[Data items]
-.-.-
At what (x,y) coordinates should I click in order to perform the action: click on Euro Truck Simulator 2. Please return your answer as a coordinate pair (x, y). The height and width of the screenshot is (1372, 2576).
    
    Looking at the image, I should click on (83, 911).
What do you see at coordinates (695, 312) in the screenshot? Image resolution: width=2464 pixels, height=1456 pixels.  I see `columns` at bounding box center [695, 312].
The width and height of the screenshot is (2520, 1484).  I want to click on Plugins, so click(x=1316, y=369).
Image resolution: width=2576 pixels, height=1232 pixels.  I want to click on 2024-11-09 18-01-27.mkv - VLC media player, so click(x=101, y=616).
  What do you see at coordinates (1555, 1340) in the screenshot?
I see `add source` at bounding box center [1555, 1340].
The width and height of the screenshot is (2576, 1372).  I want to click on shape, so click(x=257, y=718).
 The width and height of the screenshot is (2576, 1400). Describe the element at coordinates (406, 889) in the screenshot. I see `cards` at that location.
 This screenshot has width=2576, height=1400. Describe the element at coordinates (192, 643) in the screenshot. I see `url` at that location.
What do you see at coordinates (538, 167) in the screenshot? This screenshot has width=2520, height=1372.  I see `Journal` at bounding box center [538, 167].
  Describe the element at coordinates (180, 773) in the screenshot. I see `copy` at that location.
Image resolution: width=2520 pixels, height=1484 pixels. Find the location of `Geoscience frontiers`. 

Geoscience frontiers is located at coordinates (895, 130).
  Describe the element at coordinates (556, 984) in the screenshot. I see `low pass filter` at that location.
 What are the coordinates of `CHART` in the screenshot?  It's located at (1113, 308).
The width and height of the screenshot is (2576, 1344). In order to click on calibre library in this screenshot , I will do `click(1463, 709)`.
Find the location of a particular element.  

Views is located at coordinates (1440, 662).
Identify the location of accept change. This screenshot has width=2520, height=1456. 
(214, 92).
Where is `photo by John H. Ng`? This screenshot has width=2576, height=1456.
-.-.-
WORK REQUIRED:
Convert the lines above into a Markdown table with the columns Row and Line. Number each row and leave out the blank lines.

SOLVED EXERCISE:
| Row | Line |
|---|---|
| 1 | At what (x,y) coordinates should I click in order to perform the action: click on Euro Truck Simulator 2. Please return your answer as a coordinate pair (x, y). The height and width of the screenshot is (1372, 2576). |
| 2 |     Looking at the image, I should click on (83, 911). |
| 3 | What do you see at coordinates (695, 312) in the screenshot? Image resolution: width=2464 pixels, height=1456 pixels.  I see `columns` at bounding box center [695, 312]. |
| 4 | The width and height of the screenshot is (2520, 1484).  I want to click on Plugins, so click(x=1316, y=369). |
| 5 | Image resolution: width=2576 pixels, height=1232 pixels.  I want to click on 2024-11-09 18-01-27.mkv - VLC media player, so click(x=101, y=616). |
| 6 |   What do you see at coordinates (1555, 1340) in the screenshot? |
| 7 | I see `add source` at bounding box center [1555, 1340]. |
| 8 | The width and height of the screenshot is (2576, 1372).  I want to click on shape, so click(x=257, y=718). |
| 9 |  The width and height of the screenshot is (2576, 1400). Describe the element at coordinates (406, 889) in the screenshot. I see `cards` at that location. |
| 10 |  This screenshot has width=2576, height=1400. Describe the element at coordinates (192, 643) in the screenshot. I see `url` at that location. |
| 11 | What do you see at coordinates (538, 167) in the screenshot? This screenshot has width=2520, height=1372.  I see `Journal` at bounding box center [538, 167]. |
| 12 |   Describe the element at coordinates (180, 773) in the screenshot. I see `copy` at that location. |
| 13 | Image resolution: width=2520 pixels, height=1484 pixels. Find the location of `Geoscience frontiers`.  |
| 14 | Geoscience frontiers is located at coordinates (895, 130). |
| 15 |   Describe the element at coordinates (556, 984) in the screenshot. I see `low pass filter` at that location. |
| 16 |  What are the coordinates of `CHART` in the screenshot?  It's located at (1113, 308). |
| 17 | The width and height of the screenshot is (2576, 1344). In order to click on calibre library in this screenshot , I will do `click(1463, 709)`. |
| 18 | Find the location of a particular element.   |
| 19 | Views is located at coordinates (1440, 662). |
| 20 | Identify the location of accept change. This screenshot has width=2520, height=1456.  |
| 21 | (214, 92). |
| 22 | Where is `photo by John H. Ng`? This screenshot has width=2576, height=1456. |